19. The record shows that the Appellant produced contradictory and unsubstantiated evidence. He told the court that two of the beneficiaries, Gitari and Micheni, were not children of the deceased but nevertheless, he agreed that they were entitled to a share. This was contrary to his earlier assertions in his Protest. He also confirmed that he did not know how the property was supposed to be distributed under customary law. That being the case, which customary law was the trial court supposed to apply which it had failed to? This was not shown to this court. In this regard, I am satisfied that the trial court did not either misinterpret or misapply Section 2 (2) of the Act as contended by the Appellant.
20. The last ground is that the trial court misdirected itself in the application of Section 40 of the Act. It was submitted that Section 40 presupposes that the property the subject of the estate should have first been divided between the two households equally then the said households divide their share between its beneficiaries. On the other hand Mr. Mutani for the Respondent submitted that the trial court was right when it applied the rule of equality which is embedded in that Section
21. Section 40 of the Act provides:-
“ 40 (1) Where an intestate has married more than once under any system of law permitting polygamy his personal and household effects and the residue of the net intestate shall, in the first instance be divided among the houses according to the number of children in each house but also adding any wife surviving him as an additional unit to the number of children”. (Empasis provided)

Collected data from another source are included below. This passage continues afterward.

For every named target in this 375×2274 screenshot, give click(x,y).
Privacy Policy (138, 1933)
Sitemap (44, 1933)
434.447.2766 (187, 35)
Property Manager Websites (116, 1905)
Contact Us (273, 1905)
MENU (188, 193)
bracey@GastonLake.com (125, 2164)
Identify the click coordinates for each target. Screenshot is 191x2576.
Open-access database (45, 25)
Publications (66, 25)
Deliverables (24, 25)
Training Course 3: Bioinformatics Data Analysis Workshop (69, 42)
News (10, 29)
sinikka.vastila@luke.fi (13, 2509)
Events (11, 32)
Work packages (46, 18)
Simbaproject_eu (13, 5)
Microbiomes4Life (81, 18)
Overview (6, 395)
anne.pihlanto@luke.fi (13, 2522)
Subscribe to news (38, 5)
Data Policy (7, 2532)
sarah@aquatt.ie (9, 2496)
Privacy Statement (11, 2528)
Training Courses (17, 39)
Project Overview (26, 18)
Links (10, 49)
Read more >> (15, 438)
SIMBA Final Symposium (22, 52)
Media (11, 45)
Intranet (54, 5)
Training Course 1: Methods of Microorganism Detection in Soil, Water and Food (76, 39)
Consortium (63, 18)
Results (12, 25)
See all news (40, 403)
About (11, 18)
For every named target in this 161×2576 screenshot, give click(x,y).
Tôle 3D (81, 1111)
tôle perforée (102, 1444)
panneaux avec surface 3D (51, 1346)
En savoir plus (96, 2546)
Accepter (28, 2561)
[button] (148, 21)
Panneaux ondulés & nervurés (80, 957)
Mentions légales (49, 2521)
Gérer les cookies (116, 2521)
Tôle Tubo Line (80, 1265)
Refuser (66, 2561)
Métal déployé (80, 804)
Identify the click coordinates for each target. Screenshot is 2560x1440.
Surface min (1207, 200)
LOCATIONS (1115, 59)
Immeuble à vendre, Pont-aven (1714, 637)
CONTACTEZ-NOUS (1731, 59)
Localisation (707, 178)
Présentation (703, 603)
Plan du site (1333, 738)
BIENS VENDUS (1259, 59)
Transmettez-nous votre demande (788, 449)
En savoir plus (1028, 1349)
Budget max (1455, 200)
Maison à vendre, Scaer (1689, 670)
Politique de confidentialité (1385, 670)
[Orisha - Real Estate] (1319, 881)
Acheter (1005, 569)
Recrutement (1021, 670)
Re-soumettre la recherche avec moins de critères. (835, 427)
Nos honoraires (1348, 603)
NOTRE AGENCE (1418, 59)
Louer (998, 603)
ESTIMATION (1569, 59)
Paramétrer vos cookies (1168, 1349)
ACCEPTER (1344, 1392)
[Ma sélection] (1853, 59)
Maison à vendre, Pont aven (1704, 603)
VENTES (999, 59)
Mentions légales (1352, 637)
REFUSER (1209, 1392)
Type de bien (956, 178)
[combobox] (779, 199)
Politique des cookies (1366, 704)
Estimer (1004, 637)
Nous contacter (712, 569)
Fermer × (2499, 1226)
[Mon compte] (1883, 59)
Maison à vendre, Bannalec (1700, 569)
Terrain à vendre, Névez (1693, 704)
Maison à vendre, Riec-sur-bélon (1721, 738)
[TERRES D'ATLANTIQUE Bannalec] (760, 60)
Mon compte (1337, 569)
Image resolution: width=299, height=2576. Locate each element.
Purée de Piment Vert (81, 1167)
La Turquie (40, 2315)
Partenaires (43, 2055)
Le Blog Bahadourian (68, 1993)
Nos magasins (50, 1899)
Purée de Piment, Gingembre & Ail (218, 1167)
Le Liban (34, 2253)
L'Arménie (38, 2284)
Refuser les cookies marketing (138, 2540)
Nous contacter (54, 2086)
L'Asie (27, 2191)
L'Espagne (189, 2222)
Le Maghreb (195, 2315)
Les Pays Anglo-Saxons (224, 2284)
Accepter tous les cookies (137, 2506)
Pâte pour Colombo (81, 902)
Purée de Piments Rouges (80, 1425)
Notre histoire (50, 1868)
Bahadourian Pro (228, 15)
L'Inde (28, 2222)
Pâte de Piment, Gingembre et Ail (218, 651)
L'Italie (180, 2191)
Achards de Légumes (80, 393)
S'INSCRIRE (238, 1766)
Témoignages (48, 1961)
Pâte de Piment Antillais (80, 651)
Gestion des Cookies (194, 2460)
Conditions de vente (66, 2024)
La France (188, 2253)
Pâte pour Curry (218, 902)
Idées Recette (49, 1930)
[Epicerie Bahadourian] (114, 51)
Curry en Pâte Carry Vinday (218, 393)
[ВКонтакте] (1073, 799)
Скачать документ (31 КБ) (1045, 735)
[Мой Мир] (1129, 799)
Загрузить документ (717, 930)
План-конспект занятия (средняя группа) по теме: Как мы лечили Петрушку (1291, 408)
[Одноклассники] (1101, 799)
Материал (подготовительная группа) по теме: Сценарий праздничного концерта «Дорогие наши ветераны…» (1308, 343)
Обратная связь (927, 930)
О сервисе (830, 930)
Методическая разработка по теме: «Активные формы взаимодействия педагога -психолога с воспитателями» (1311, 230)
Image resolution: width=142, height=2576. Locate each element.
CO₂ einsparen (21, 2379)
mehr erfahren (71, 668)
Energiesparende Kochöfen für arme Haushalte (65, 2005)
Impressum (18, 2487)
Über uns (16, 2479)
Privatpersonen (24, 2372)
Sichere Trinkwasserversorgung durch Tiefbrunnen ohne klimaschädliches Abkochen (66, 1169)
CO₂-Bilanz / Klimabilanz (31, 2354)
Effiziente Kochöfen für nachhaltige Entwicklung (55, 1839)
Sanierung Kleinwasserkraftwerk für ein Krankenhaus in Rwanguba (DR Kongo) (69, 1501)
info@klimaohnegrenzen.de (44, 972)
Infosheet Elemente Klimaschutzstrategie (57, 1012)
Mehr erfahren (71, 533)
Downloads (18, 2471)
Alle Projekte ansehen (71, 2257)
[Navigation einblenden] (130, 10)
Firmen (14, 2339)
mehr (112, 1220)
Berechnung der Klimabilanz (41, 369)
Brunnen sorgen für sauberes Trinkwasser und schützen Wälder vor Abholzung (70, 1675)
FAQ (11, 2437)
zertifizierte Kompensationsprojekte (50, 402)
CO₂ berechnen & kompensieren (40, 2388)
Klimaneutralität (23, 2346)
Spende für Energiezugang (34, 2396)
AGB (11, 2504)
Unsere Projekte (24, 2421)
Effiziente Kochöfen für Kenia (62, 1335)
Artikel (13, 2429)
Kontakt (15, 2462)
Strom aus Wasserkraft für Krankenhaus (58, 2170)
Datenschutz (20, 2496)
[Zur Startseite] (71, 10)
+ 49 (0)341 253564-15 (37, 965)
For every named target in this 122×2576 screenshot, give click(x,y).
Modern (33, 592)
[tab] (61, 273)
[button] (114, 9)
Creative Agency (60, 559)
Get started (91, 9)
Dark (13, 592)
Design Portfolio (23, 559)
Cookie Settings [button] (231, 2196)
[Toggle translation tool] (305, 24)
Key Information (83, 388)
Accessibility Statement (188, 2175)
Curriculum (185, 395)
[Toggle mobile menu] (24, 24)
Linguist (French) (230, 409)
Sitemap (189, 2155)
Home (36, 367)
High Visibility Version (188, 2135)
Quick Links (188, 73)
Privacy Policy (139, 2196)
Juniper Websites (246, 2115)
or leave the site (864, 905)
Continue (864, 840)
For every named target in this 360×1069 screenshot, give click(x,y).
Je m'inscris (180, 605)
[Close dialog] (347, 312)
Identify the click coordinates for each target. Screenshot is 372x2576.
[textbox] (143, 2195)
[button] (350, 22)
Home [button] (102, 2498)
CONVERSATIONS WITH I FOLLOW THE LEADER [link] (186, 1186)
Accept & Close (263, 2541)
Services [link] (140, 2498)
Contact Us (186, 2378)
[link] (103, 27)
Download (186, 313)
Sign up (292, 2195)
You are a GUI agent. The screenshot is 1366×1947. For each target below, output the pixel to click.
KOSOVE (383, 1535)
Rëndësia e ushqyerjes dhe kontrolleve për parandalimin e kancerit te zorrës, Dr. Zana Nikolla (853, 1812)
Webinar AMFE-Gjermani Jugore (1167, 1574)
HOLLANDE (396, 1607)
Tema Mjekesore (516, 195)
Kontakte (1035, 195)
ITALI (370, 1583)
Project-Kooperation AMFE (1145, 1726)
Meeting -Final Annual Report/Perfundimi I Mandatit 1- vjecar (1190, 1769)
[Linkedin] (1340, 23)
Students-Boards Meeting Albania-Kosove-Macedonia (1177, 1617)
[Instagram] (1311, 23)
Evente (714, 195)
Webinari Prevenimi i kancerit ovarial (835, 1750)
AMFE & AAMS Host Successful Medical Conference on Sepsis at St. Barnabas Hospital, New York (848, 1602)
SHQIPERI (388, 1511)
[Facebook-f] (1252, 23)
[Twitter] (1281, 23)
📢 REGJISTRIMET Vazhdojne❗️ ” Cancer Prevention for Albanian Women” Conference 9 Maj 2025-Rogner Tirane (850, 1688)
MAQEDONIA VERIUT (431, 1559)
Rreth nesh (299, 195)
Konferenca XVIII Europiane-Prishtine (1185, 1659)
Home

22. The above provision is clear in its terms. That where the deceased is polygamous, the intestate estate is to be divided amongst the houses according to the number of children whereby each child and widow represents a single unit. This is borne from the words “…. according to the number of children in each house, but also adding any wife surviving him as an additional unit to the number of children”. These words in my view mean, that what is to be considered in an intestate polygamous estate is the individual beneficiaries from each household who individually constitute an independent unit.
23. In this regard, that Section does not provide that the estate is to be divided between the houses equally. Its meaning, in my view, and I so hold that the division is to be between all the children from all the houses belonging to the deceased as well as his surviving wife/wives each of whom represents an independent unit. The trial court found that the proposed distribution was in accordance with this Section in that, it took into consideration the number of children from each of the deceased households. To my mind, the spirit of equality embedded in Section 40 of the Act was properly upheld by the trial court and that court cannot be faulted. This ground also fails.
24. Accordingly, Ground Nos. 1, 3 and 4 of the Appeal fail while ground No.2 succeeds. However, this courts view is that the success of ground No. 2 has no effect whatsoever on the Appeal. In this regard, the Appeal has no merit and the same is hereby dismissed. I will however due to the partial success of the Appeal not make any orders as to costs.
DATED and delivered at Chuka this 30th day of October, 2015.